Retirees Not Covered by ADA

The United States Supreme Court ruled that the employment section of the Americans with Disabilities Act (ADA) does not extend protection to retirees. A bipartisan bill  that would increase the minimum wage was introduced in the Senate. State and local fair employment practice agencies will no longer receive funding from the EEOC for investigations of gender identity or disparate impact claims. The Labor Department intends to issue a new rule concerning retirement plan fiduciaries considering environmental, social and governance (ESG) factors when considering investment options.

 

ADA Definition of Qualified Individual Does Not Include Retirees – The United States Supreme Court ruled that Title I of the Americans with Disabilities Act (ADA) does not extend protection to retirees. Justice Gorsuch who wrote the majority opinion in the case of  Stanley v. City of Sanford, Florida, stated that in the ADA’s definition of a qualified individual the use of “present-tense verbs signal that §12112(a) protects individuals who, with or without reasonable accommodation, are able to do the job they hold or seek at the time they suffer discrimination. Conversely, those verbs tend to suggest that the statute does not reach retirees who neither hold nor desire a job at the time of an alleged act of discrimination.”

 

When Karyn Stanley started work in 1999 as a firefighter for the City of Sanford, Florida, the city offered health insurance until age 65 for both retirees with at least 25 years of service and those who retired earlier due to disability. In 2003, the city changed its policy to provide that those who retired early due to a disability would only receive 24 months of health insurance coverage. Ms. Stanley later developed a disability that forced her to retire in 2018, entitling her to only 24 months of health insurance. She filed a lawsuit claiming the city violated the ADA by providing different health insurance benefits to retirees with at least 25 years of service and those who retire due to disability.
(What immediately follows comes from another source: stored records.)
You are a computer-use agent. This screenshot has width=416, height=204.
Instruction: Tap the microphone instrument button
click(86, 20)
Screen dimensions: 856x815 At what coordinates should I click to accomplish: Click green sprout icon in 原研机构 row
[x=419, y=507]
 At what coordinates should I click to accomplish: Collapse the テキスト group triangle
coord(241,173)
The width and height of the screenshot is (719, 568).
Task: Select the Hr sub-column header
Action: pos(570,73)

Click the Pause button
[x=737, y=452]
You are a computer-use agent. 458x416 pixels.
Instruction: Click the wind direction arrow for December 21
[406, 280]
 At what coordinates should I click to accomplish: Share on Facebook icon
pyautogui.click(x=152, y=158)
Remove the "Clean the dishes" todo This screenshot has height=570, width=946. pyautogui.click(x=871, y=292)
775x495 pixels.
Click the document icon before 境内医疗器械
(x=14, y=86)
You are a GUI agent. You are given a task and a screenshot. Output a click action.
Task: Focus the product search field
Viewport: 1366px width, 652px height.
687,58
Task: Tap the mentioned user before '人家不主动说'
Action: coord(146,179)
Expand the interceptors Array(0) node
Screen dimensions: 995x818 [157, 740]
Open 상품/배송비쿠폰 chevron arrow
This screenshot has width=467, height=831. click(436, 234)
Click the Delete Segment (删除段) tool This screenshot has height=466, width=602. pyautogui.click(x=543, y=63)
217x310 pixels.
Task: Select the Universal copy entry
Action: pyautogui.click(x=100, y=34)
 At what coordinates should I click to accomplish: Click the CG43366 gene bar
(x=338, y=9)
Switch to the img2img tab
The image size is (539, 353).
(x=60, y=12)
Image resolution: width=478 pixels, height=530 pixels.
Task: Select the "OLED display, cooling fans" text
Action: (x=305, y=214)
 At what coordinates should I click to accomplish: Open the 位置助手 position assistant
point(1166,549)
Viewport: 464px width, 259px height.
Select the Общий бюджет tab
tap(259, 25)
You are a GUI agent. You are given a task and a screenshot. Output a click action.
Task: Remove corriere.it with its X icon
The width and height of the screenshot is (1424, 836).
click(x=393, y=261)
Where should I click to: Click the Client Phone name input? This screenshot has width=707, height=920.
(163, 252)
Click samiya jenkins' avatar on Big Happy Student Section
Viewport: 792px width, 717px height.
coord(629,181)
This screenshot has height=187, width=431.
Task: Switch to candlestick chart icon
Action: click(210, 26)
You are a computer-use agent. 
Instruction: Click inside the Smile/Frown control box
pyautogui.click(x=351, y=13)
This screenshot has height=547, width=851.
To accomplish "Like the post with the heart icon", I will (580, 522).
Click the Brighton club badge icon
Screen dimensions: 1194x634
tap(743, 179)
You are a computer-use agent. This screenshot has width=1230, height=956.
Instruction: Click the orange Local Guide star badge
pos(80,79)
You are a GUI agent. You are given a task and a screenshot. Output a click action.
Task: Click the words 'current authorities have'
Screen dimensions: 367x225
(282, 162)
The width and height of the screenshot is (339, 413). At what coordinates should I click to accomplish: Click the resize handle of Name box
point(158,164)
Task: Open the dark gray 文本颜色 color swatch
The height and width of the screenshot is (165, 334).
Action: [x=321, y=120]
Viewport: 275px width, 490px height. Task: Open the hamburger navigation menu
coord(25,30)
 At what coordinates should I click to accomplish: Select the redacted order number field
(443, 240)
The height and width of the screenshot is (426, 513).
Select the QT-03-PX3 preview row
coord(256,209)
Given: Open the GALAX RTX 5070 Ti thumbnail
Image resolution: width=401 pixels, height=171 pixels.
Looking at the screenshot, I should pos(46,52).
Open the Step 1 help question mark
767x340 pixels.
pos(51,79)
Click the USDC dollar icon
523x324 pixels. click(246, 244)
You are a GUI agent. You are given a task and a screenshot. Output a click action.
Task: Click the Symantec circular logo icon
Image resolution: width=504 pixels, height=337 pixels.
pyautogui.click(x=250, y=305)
The District Court and the Court of Appeals for the Eleventh Circuit dismissed the lawsuit. The Supreme Court agreed to review the decision to resolve a split among the judicial circuits.

 

The Supreme Court reviewed the ADA’s definition of reasonable accommodation and noted that it refers to things like “job restructuring, modifying existing facilities used by employees, and altering training materials…that make perfect sense when it comes to current employees or applicants. But it is hard to see how they might apply to retirees who do not hold or seek a job.” The Supreme Court believed that it is the role of Congress and not the court to amend the ADA if it wishes to cover retirees like Ms. Stanley.

 

Bipartisan Minimum Wage Bill Introduced – Senator Josh Hawley (R-MO) and Senator Peter Welch (D-VT) introduced the Higher Wages for American Workers Act (S. 2013) that would increase the minimum wage to $15 per hour effective January 1, 2026. The current federal minimum wage is $7.25/hour, and it was last increased in 2009. The minimum wage would be adjusted annually based on the inflation rate. Senator Hawley stated that “this bipartisan legislation would ensure that workers across America benefit from higher wages.” The bill has been referred to the Committee on Health, Education, Labor, and Pensions.

 

In the House of Representatives, over 150 Democrats have sponsored the Raise the Wage Act (H.R. 2143) that would increase the minimum wage incrementally for six years until it reached $17/hour. After reaching $17/hour, the minimum wage would be adjusted annually based on the percentage increase in the median hourly wage of employees. The bill also would incrementally increase the tipped employees minimum wage over six years until it reached $17/hour and at that point, the tipped wage would be eliminated and tipped workers would be paid the same minimum hourly wage as other workers. The bill has been referred to the Committee on Education and the Workforce.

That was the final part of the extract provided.